Summer Heat Dangerous to People and Pets


AUGUSTA, Ga. – Augusta’s Animal Services Department is keeping a watchful eye on pets to help prevent heat-related illnesses and deaths. Heat poses an extreme danger. Statistics from the federal Centers for Disease Control and Prevention show that approximately 700 humans and countless animals nationwide fall victim each year to heat-related illnesses.

Many canine deaths are the result of owners locking their dogs in a parked car or confined in an area without adequate shade. It is unlawful to confine an animal in a parked vehicle or other enclosed space in Augusta for a period of five minutes or more if the outdoor temperature rises above 85 degrees Fahrenheit.

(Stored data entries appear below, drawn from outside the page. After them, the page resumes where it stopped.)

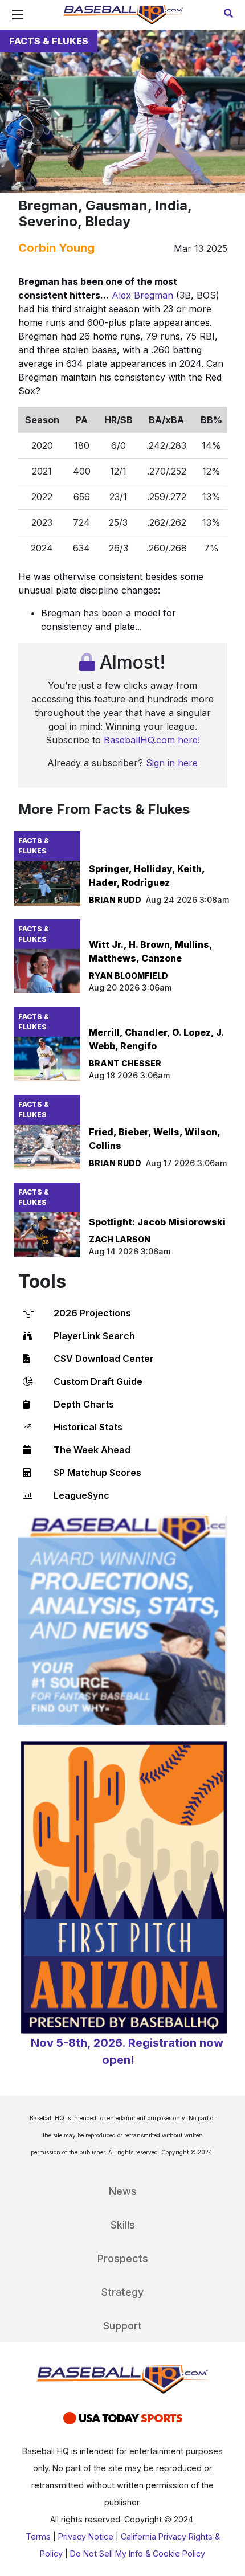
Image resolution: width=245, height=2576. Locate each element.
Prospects (122, 2258)
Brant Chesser (125, 1063)
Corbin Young (56, 248)
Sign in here (172, 762)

“Many dog owners fail to realize that the temperature inside a parked car rises quickly and very dramatically,” said Crystal Eskola, with Animal Services. “In fact, a pet can become overheated if kept outside in an area exposed to direct sunlight without the ability to escape to a cooler, shaded area. As the sun moves across the sky, the shaded area also moves. The animal must be able to find shade and have access to water.”

Augusta Ordinance 4-1-35 states that it is against the law to confine an animal in such a manner that could endanger the animal’s health. If an officer witnesses a situation in violation of the ordinance, the officer can use whatever means are reasonably necessary to enter the vehicle and remove the animal, and obtain any necessary veterinary care – at the owner’s expense. Animal Services officers often rely on infrared thermometer guns to help determine whether the temperature inside a vehicle has become dangerous.

Eskola says pet ownership includes proper care of the animal and accepting responsibility for violating the ordinance.

“Violating this local ordinance is a misdemeanor,” she said. “It is punishable by a fine of up to $1,000 and up to 60 days in jail.”

If you see an animal confined in violation of the local ordinance, please call 911 for assistance.


Note to editors and reporters: Augusta offers cooling shelters for residents. Information on available shelters can be found at Be aware of medical conditions that can result from extreme heat. Heat exhaustion symptoms are heavy sweating, weakness, cold, pale and clammy skin, a weak pulse, and possible fainting and vomiting. If you experience heat exhaustion, stop all outdoor activity and move to a cooler place. Drink cool water or a sports drink. If your symptoms don’t improve within one hour, seek medical attention. Heat stroke occurs when the body temperature reaches 106 degrees Fahrenheit or higher. Symptoms include hot dry skin, rapid breathing, racing pulse, and possible unconsciousness. Seek medical attention immediately.